Reading a Book Can Change Your Mind, But Only Some Changes Last for a Year
The goal of this study was to measure the impact of reading an engaging book with a message upon the attitudes of college students soon after their exposure to the material, compared to a year later. Students who had read the book were significantly more aligned with the author's views on several food-related issues than students who had not, although the degree of agreement declined after a year on most issues. The possible impact of multiple, widely publicized food safety scares before and during the study period was not addressed.
"Attitude change is a critical component of health behavior change, but has rarely been studied longitudinally following extensive exposures to persuasive materials such as full-length movies, books, or plays. We examined changes in attitudes related to food production and consumption in college students who had read Michael Pollan's book The Omnivore's Dilemma as part of a University-wide reading project. Composite attitudes toward organic foods, local produce, meat, and the quality of the American food supply, as well as opposition to government subsidies, distrust in corporations, and commitment to the environmental movement were significantly and substantially impacted, in comparison to students who had not read the book.
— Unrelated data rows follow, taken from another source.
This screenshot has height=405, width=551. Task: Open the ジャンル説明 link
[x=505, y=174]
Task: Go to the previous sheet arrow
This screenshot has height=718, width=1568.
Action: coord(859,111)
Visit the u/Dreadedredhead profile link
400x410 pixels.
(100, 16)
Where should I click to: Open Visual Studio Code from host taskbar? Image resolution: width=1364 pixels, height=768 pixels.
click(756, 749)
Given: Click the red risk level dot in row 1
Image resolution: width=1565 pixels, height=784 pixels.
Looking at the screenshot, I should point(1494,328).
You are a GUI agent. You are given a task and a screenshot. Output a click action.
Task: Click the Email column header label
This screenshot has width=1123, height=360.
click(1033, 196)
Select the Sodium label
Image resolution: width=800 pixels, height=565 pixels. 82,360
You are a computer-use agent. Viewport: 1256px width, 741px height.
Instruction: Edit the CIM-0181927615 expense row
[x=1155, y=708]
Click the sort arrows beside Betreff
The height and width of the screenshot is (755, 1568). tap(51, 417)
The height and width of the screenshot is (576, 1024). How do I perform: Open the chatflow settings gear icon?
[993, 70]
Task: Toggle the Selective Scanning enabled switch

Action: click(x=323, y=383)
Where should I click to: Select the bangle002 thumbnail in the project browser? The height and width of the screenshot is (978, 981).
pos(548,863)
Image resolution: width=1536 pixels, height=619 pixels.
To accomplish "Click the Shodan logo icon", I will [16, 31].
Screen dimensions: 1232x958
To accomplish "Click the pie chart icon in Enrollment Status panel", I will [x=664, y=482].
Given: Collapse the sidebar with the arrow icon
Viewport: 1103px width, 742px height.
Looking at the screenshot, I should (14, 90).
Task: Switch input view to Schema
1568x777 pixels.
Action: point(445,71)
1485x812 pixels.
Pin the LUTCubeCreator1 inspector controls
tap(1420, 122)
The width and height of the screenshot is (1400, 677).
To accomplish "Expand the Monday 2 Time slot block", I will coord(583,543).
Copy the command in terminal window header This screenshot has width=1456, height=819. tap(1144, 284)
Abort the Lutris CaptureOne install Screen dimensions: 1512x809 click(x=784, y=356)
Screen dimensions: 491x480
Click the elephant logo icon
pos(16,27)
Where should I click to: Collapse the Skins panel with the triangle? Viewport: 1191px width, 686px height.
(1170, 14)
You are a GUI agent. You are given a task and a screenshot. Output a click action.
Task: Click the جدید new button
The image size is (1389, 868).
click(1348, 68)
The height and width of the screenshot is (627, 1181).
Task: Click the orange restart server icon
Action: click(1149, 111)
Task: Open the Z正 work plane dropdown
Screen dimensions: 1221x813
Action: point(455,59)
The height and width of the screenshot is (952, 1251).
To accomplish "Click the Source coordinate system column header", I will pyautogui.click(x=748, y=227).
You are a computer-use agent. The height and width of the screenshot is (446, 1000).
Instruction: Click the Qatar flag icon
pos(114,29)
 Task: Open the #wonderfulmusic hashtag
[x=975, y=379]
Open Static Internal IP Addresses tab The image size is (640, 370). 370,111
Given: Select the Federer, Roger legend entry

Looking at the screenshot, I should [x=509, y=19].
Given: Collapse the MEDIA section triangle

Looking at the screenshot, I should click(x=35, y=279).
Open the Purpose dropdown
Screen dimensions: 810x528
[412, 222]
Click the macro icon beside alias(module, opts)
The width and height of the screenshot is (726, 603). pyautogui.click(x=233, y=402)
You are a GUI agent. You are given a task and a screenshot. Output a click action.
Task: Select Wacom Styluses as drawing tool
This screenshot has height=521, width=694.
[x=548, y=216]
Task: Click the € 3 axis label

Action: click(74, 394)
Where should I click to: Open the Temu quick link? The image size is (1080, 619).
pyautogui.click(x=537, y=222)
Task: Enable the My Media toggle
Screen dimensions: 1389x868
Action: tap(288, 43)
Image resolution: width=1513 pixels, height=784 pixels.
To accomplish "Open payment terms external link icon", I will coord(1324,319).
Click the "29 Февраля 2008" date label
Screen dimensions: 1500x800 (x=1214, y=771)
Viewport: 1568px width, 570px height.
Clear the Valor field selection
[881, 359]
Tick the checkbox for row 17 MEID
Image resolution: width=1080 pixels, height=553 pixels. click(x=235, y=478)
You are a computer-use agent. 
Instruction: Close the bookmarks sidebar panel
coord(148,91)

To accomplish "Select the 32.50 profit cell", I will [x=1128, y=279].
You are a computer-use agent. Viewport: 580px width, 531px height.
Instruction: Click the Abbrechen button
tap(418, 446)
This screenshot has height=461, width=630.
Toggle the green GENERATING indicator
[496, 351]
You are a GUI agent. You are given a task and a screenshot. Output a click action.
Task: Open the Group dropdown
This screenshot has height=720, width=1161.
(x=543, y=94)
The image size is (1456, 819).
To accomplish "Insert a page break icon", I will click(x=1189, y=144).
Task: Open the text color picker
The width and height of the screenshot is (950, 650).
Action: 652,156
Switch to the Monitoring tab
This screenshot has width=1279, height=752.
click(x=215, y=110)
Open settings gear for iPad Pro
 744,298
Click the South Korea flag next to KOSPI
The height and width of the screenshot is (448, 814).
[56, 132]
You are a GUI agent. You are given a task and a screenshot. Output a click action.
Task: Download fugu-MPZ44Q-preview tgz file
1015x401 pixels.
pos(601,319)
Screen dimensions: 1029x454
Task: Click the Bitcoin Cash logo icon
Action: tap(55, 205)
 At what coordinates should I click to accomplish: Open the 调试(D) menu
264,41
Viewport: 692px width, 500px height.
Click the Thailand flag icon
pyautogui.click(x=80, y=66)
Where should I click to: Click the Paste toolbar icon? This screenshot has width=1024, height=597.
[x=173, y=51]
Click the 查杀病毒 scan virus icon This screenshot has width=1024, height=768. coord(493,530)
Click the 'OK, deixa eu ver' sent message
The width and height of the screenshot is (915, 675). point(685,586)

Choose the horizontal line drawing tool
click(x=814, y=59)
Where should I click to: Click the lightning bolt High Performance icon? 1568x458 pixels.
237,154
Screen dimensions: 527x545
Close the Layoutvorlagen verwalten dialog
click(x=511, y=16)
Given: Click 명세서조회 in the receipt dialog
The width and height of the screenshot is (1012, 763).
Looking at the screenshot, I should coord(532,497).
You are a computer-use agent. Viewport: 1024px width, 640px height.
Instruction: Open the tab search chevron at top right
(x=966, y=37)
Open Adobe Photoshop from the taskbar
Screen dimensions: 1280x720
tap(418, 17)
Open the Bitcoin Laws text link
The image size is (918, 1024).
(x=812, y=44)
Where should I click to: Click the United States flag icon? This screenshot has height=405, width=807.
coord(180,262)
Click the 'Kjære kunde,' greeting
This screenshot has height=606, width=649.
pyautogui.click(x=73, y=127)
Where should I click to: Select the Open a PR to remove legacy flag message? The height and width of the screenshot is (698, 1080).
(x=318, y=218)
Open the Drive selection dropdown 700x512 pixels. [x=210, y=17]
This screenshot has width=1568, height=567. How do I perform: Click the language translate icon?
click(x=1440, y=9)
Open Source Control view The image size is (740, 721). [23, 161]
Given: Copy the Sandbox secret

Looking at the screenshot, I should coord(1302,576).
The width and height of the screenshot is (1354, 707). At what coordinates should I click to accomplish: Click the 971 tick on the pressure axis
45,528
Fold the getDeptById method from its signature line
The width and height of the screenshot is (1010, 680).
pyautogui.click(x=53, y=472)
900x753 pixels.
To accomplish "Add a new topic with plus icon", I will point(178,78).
Much of the attitude change disappeared after 1 year; however, over the course of 12 months self-reported opposition to government subsidies and belief that the quality of the food supply is declining remained elevated in readers of the book, compared to non-readers. Findings have implications for our understanding of the nature of changes in attitudes to food and eating in response to extensive exposure to coherent and engaging messages targeting health behaviors."